Auf dem 2.150 Meter hohen Berg Nemrut in Adiyaman befindet sich das Hierotheseion (Tempelgrab und Haus der Götter), das der kommagenische König Antiochus I. (69-34 v. Chr.) als Denkmal in seinem Namen errichten ließ. Der Ort bietet etwas, das es auf der Welt nur einmal gibt: Unter knapp 200.000 Kubikmetern Felsgestein vermuten Archäologen die Grabkammer von Antiochos.
Der sagenumwobene, kommagenische Herrscher, der sich selbst zum Gott ernannte, soll einst die Mythen der alten persischen Großreiche mit dem Lebensstil der Griechen und Römer in Einklang gebracht haben – das, indem er und sein Vater angeblich einen Vertrag mit den Göttern schlossen.
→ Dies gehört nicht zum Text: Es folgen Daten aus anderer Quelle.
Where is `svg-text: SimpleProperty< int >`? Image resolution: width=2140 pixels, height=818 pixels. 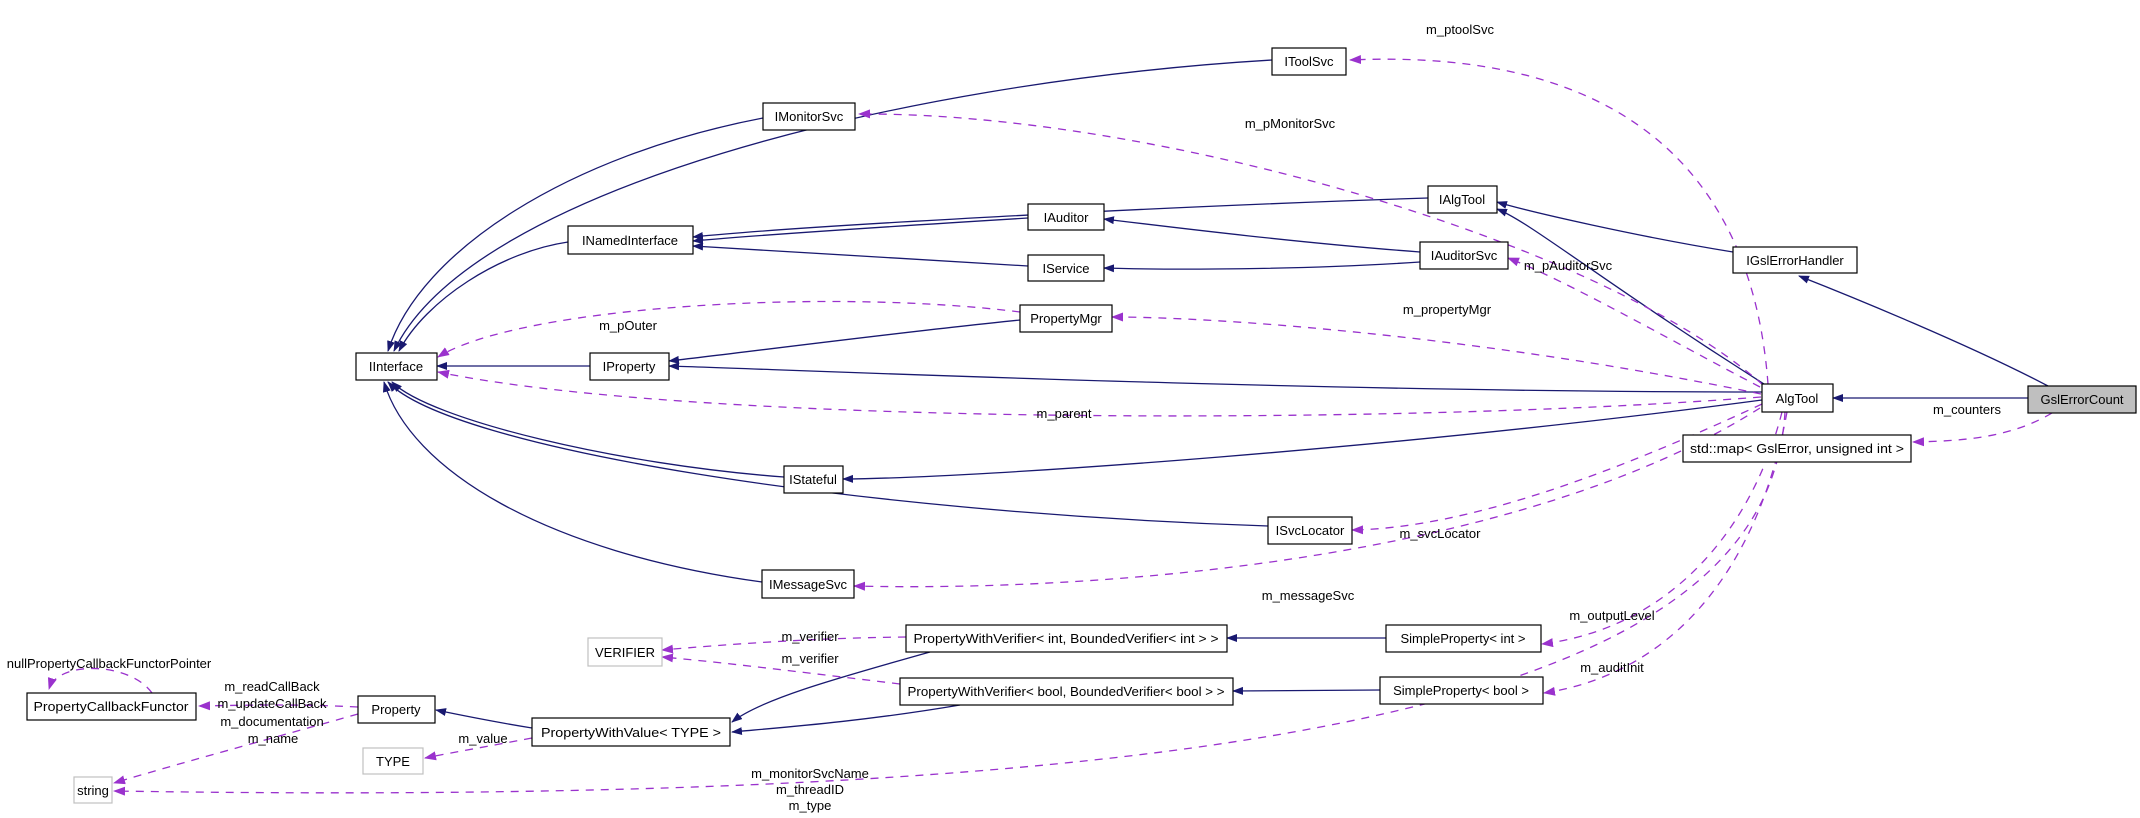
svg-text: SimpleProperty< int > is located at coordinates (1462, 638).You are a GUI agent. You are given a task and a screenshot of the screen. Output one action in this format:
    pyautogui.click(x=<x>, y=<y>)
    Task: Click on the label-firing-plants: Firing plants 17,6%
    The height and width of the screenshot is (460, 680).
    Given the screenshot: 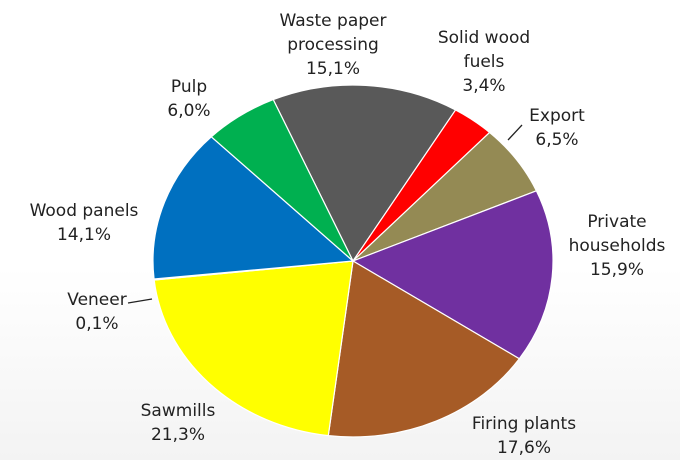 What is the action you would take?
    pyautogui.click(x=524, y=436)
     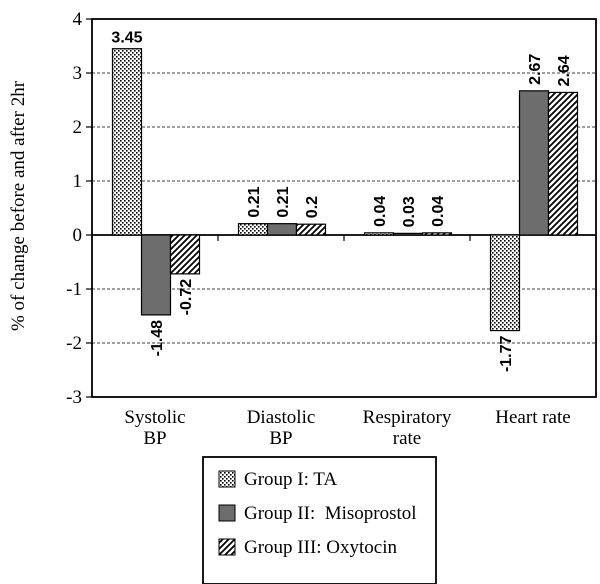 What do you see at coordinates (186, 298) in the screenshot?
I see `value-label: -0.72` at bounding box center [186, 298].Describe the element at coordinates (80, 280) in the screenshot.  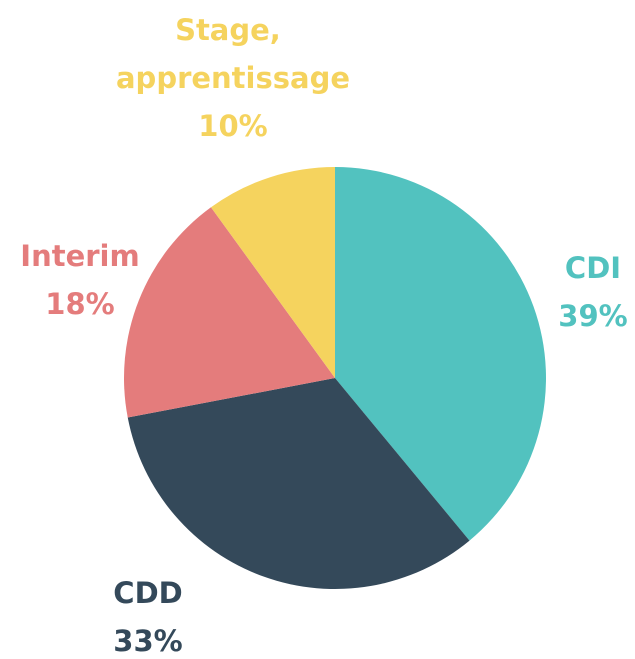
I see `slice-label: Interim 18%` at that location.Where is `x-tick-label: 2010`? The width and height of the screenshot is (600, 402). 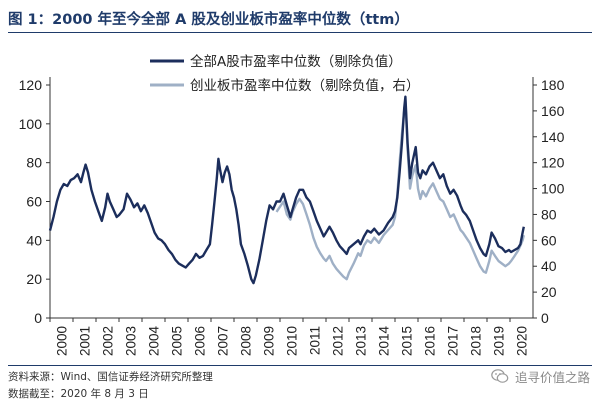 x-tick-label: 2010 is located at coordinates (292, 341).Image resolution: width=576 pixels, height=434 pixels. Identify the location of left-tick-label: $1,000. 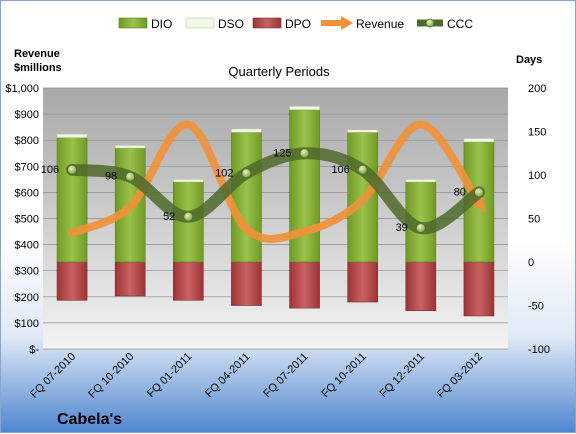
(22, 89).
Seine Dynastie ging aus den Weltreichen Alexander des Großen und des Persischen Königs Dareios I. hervor.
Ein beständiges Rätsel
Der Grabhügel von Antiochus I., der nach dem Zusammenbruch von Alexanders Reich in Syrien und nördlich des Euphrat regierte, ist eines der ehrgeizigsten Bauwerke der hellenistischen Epoche. Sein komplexes Design und seine kolossalen Ausmaße führten zu einem Projekt, das in der antiken Welt seinesgleichen sucht. Einige der verwendeten Steinblöcke wiegen bis zu neun Tonnen. Für den Bau der riesigen Statuen und Orthostaten (Stelen) wurde eine hochentwickelte Technologie eingesetzt, die in dieser Zeit beispiellos war.
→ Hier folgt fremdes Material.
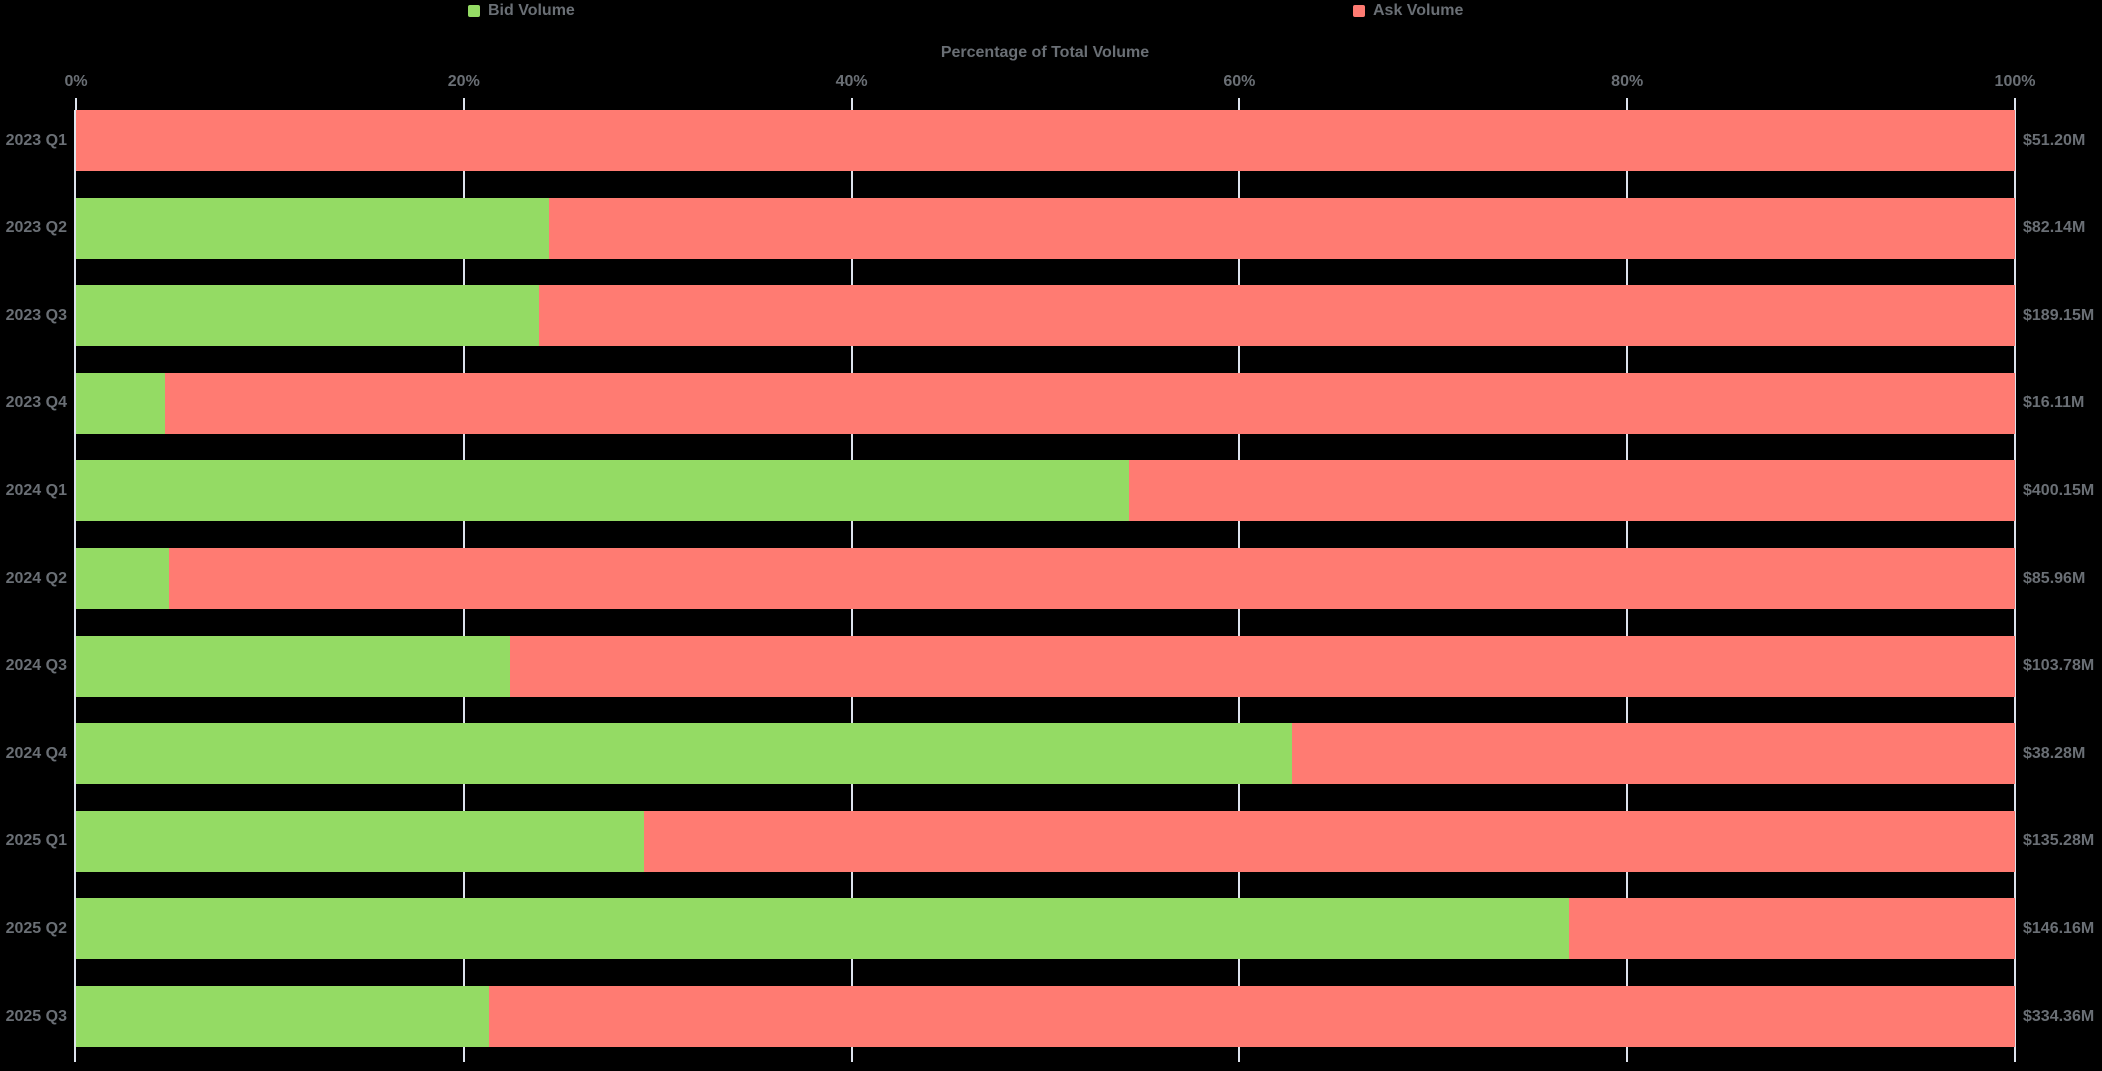  Describe the element at coordinates (2054, 228) in the screenshot. I see `total-value-label: $82.14M` at that location.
Durch Aufschüttung soll die Grabkammer vor mehr als 2.000 Jahren bewusst versteckt worden sein. Vielleicht nur zum Schutz vor Grabräubern, vielleicht um einen neuen Kult zu schaffen. Welche Geheimnisse auch immer der gigantische Tumulus birgt – kein Altertumsforscher oder Archäologe konnte ihnen bislang und trotz Einsatz geophysikalischer Grabungstechniken auf die Spur kommen. Dem Architekten, der hier einst am Werk war, ist mit einem verwirrenden Verschluss-System ein Geniestreich gelungen.
Osten trifft Westen
Als Hierothesion wird der Gipfel des Nimrods, der seit 1987 zum UNESCO Weltkulturerbe gehört, auch bezeichnet. Die Kombination aus Grabanlage und Heiligtum wird nicht nur von der Geröllaufschüttung charakterisiert, sondern auch von drei Terrassen. Auf der östlichen und westlichen befinden sich beeindruckende Statuen, die aus dem ersten Jahrhundert v. Chr. stammen und die Götter Apollo, Zeus, Herkules, Tyche, den Gottkönig Antiochos sowie Löwen und Adler darstellen. Säßen die Köpfe noch auf den Schultern, wären die Figuren jeweils acht bis zehn Meter hoch. So hat man die Köpfe vor die zugehörigen Rümpfe gestellt.
Die Skulpturen spiegeln die “Osten-trifft-Westen”-Überzeugung des einstigen Königreiches wider, denn während ihre Gesichtszüge eindeutig griechische Merkmale aufweisen, ist ihre Kleidung ohne Zweifel orientalisch.